Work order ->
Every line that contains the word "arrow" should be copied from the records below.

── Material for the task

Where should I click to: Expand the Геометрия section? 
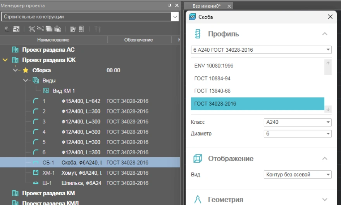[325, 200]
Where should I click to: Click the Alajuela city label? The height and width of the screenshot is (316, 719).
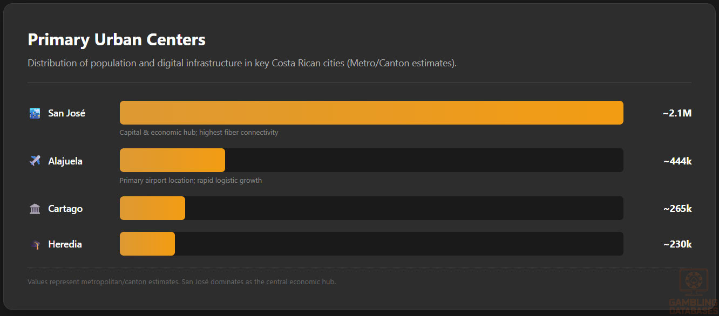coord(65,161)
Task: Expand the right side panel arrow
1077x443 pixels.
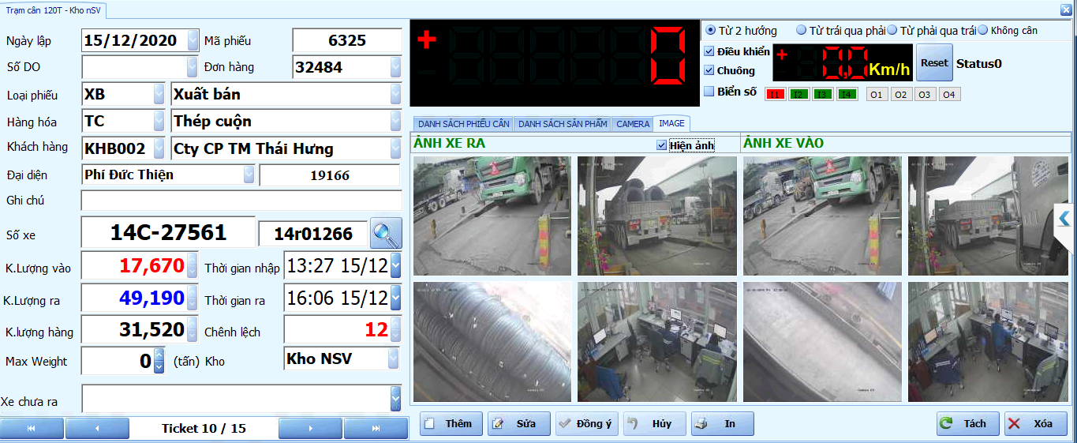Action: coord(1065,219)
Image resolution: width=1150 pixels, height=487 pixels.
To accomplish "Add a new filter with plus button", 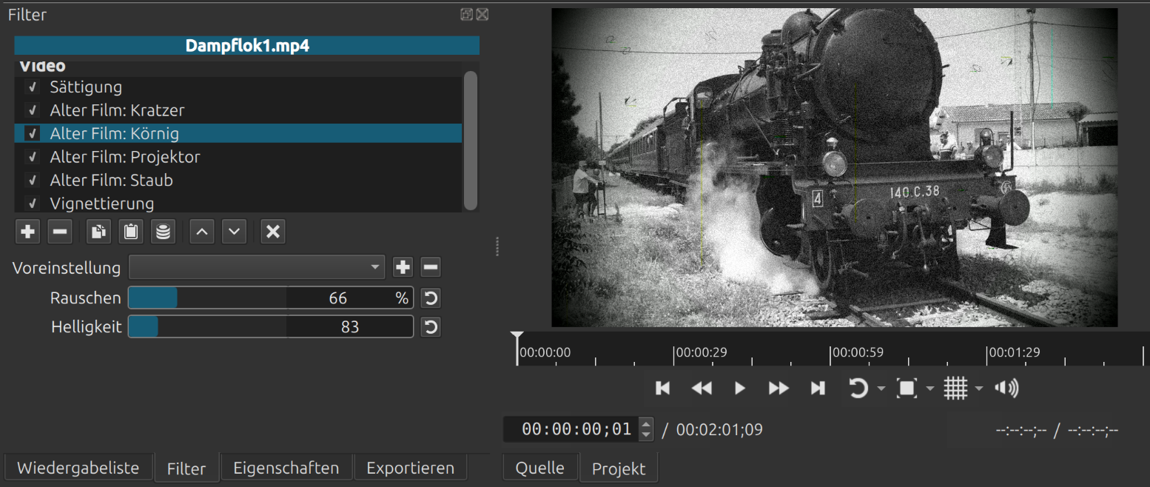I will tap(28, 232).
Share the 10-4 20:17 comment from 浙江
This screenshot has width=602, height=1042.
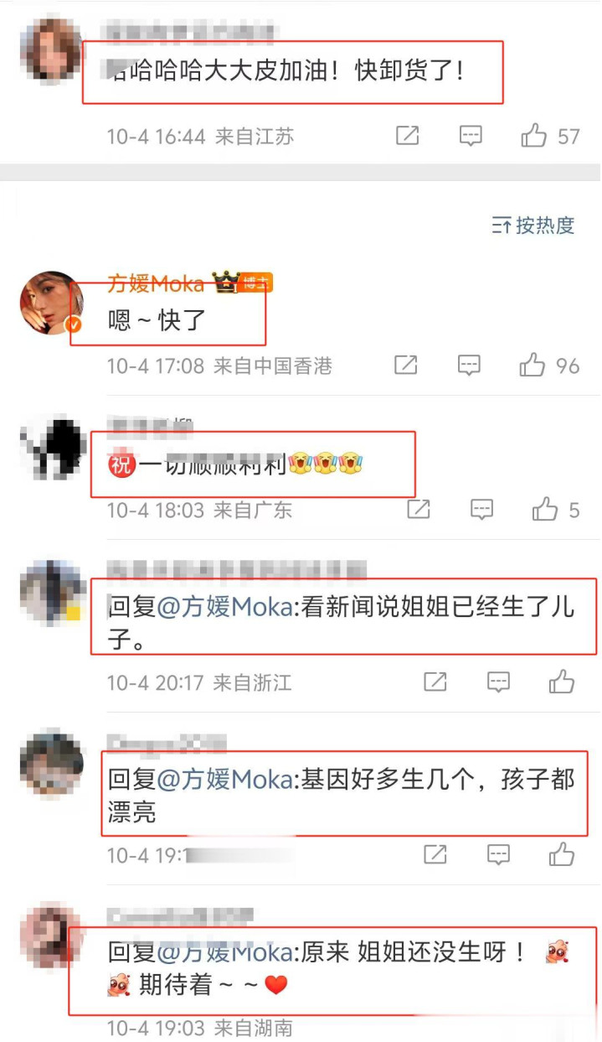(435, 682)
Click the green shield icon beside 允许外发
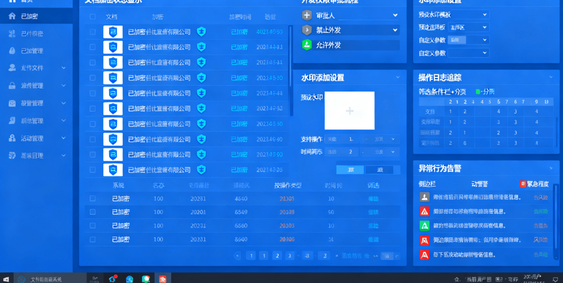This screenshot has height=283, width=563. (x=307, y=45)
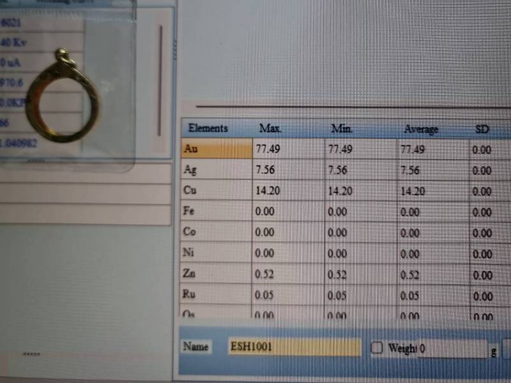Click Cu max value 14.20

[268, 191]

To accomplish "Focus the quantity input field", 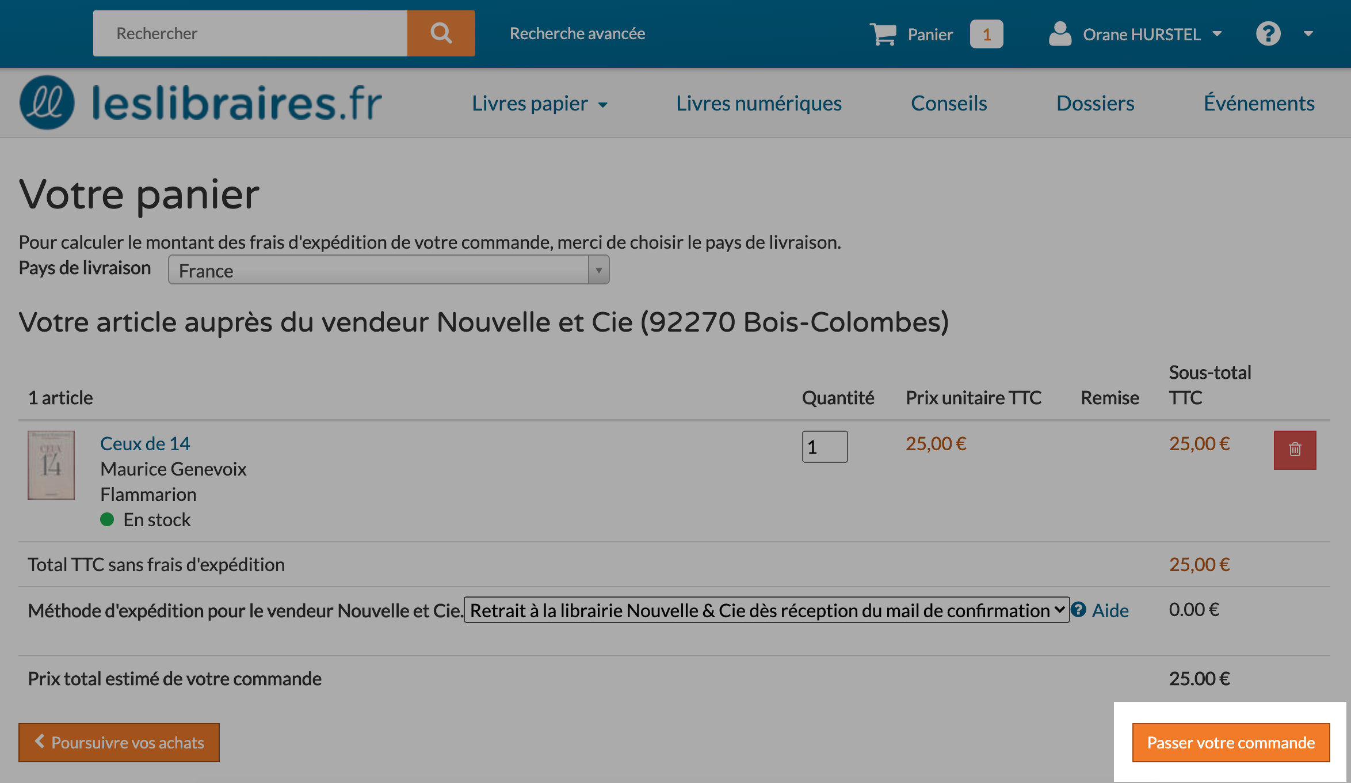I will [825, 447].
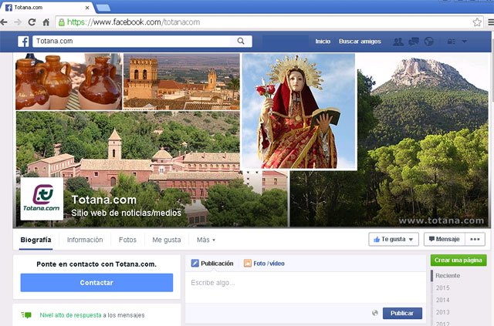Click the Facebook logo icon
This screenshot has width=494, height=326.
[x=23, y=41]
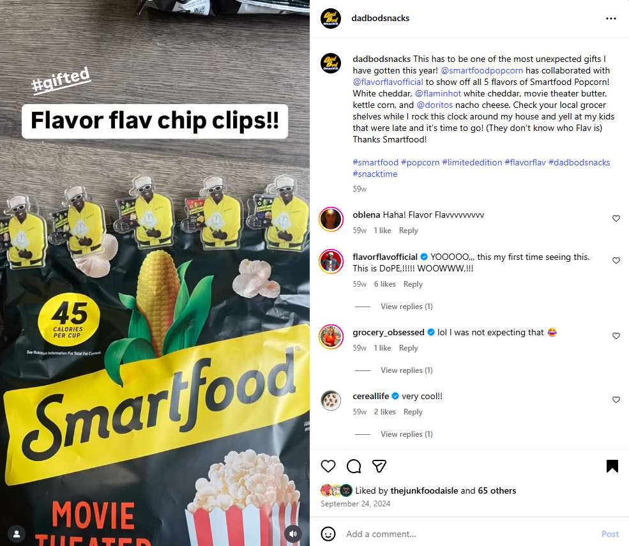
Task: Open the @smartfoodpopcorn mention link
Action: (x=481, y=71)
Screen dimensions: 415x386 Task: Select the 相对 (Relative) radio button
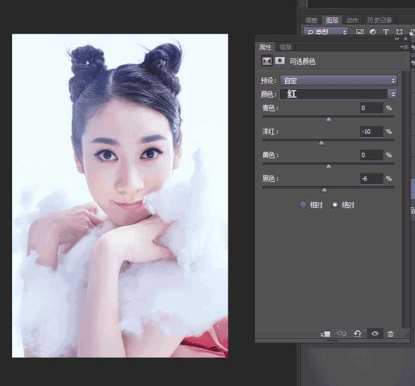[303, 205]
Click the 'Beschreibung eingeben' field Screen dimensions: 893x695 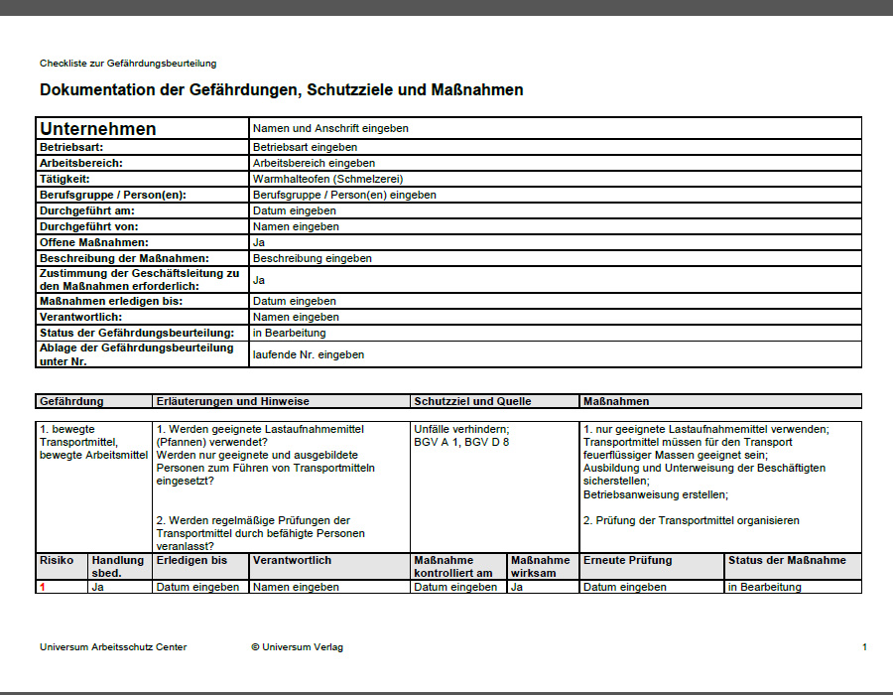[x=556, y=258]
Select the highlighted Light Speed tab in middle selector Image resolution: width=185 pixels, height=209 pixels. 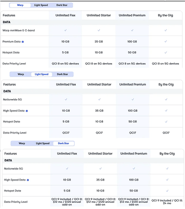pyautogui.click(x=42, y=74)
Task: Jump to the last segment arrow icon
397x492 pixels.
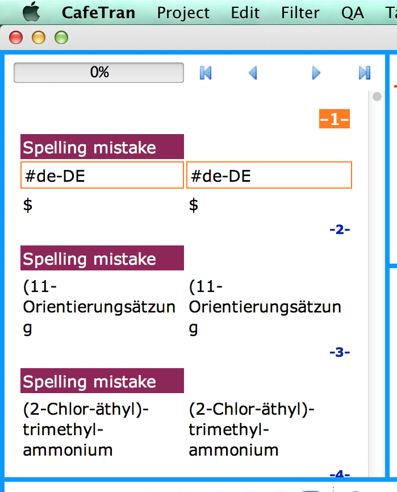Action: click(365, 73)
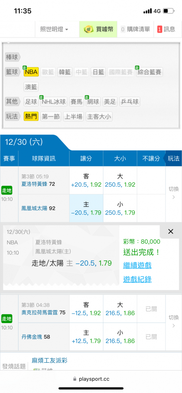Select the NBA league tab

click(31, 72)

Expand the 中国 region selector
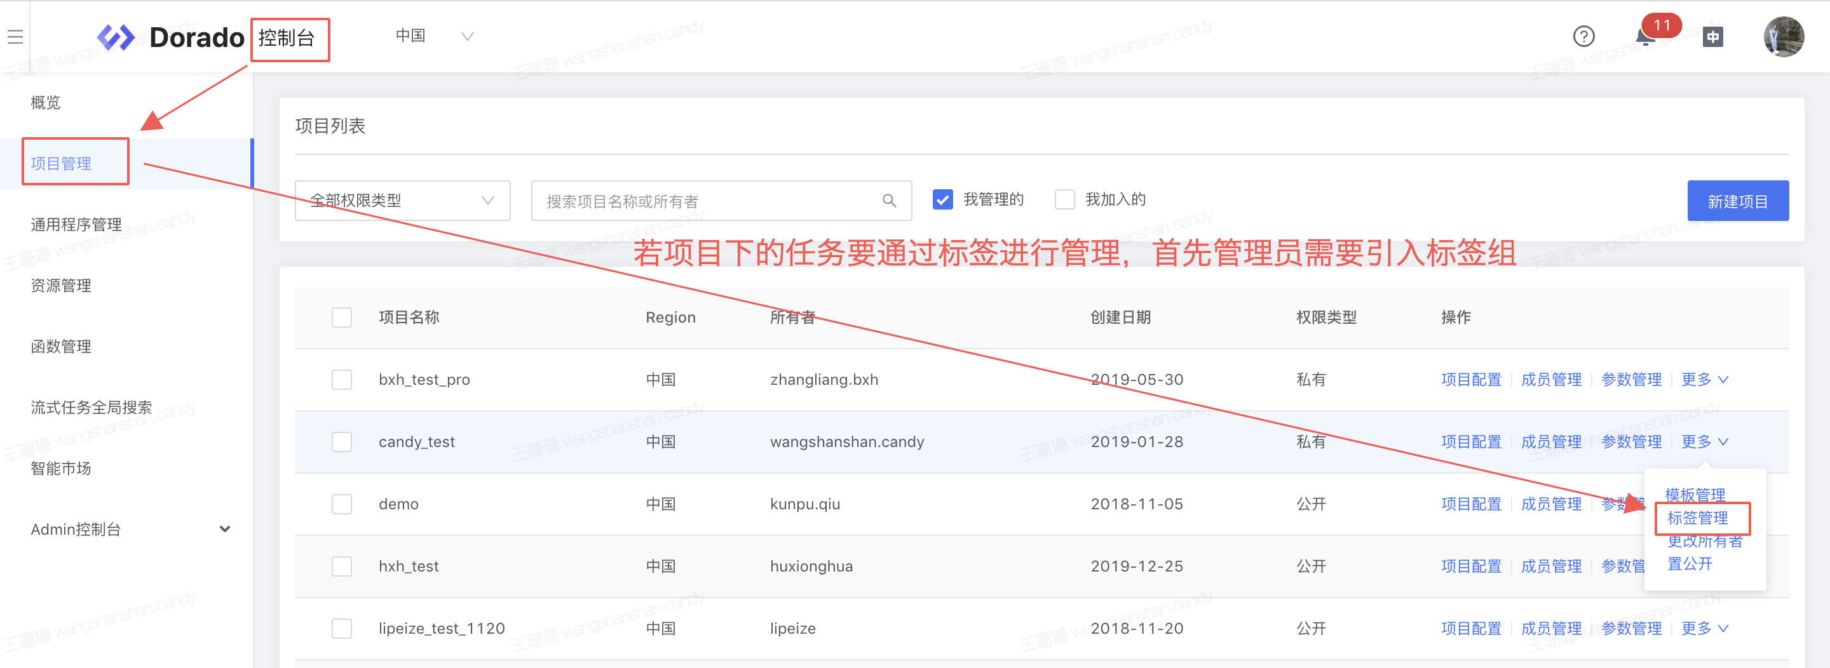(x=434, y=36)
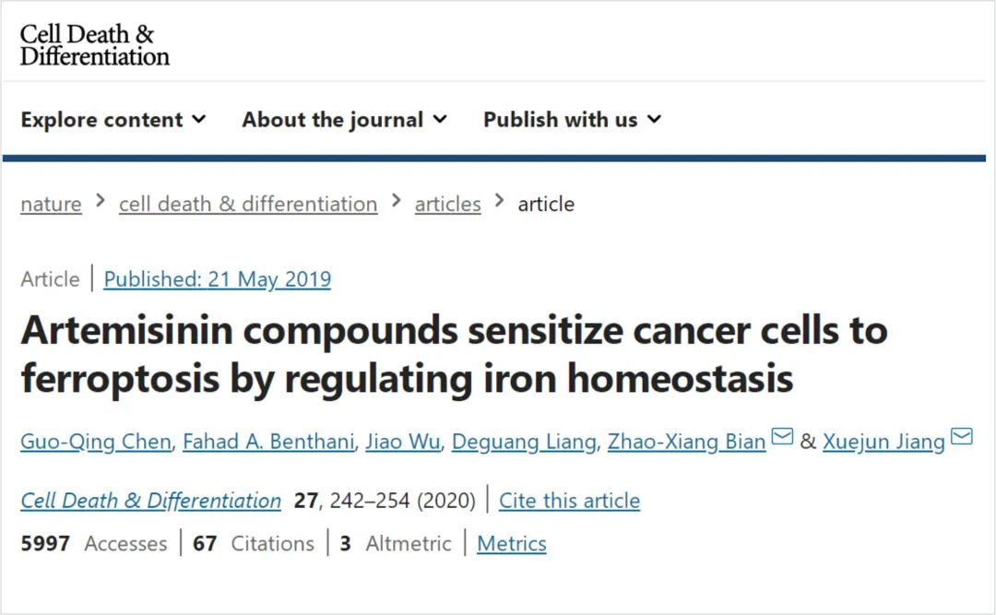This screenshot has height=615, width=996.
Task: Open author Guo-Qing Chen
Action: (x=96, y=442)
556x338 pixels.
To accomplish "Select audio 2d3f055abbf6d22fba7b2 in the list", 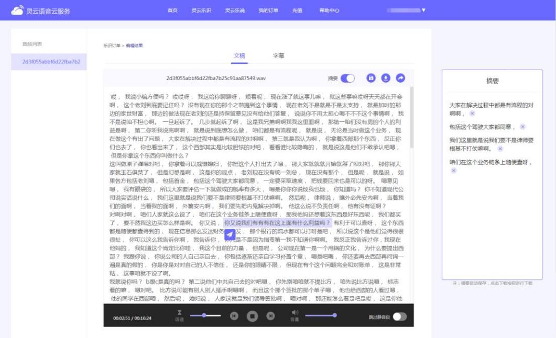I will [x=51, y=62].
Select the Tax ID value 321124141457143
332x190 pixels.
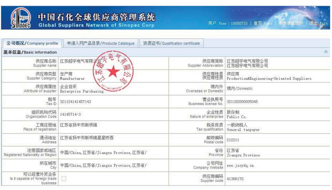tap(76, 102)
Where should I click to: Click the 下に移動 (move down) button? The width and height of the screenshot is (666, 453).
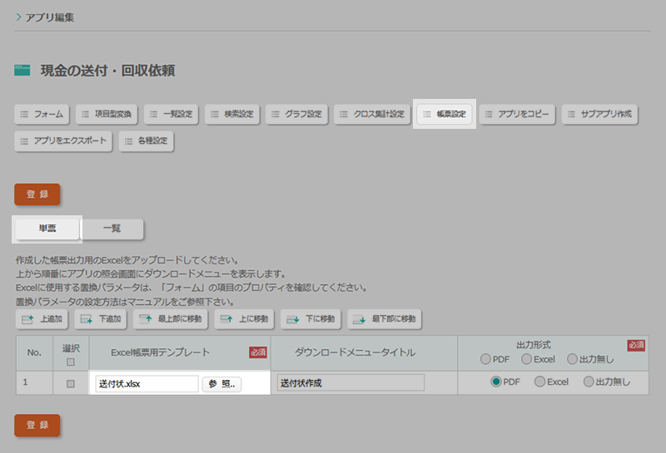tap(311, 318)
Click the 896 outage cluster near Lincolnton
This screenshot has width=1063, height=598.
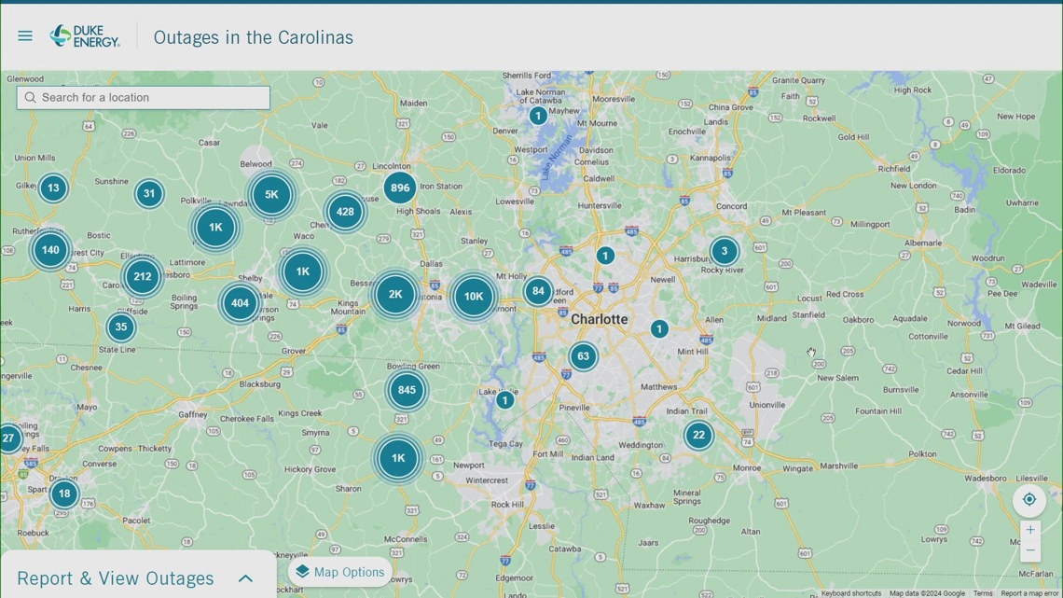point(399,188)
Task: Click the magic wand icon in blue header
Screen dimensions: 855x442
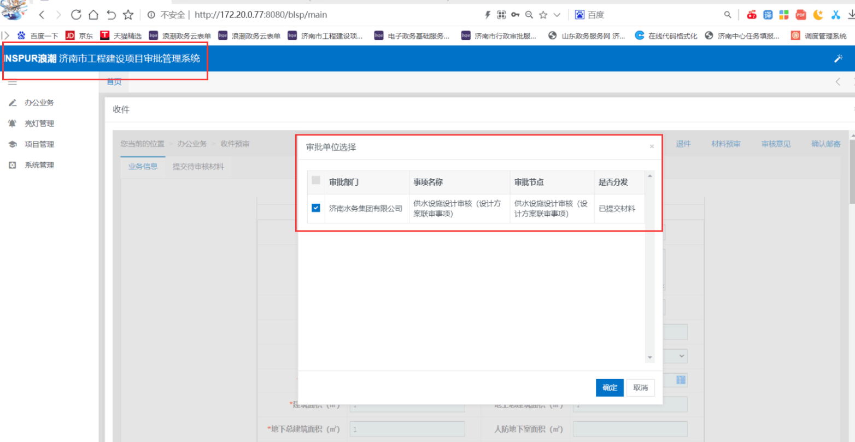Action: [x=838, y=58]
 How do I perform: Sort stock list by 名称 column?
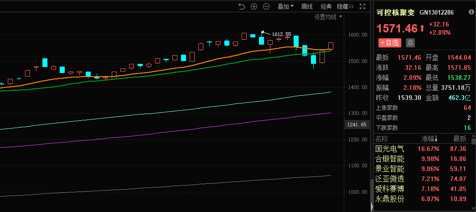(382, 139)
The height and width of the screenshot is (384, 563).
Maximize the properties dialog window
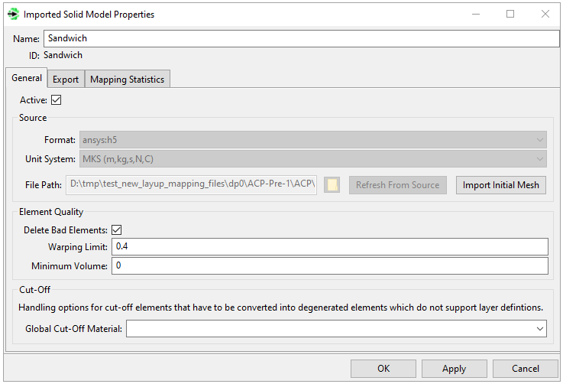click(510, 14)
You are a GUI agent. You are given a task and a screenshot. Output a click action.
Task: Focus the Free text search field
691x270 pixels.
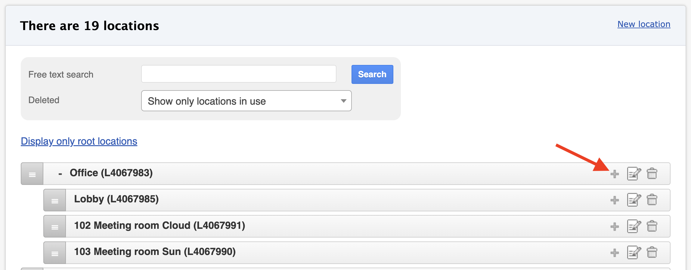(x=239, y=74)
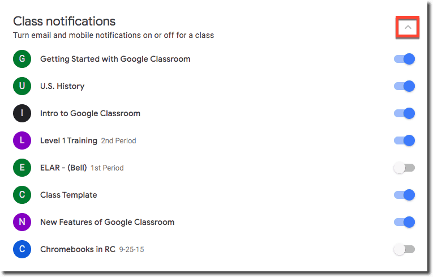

────

Answer section ->
Task: Expand the right side panel arrow
Task: Jump to the last segment arrow icon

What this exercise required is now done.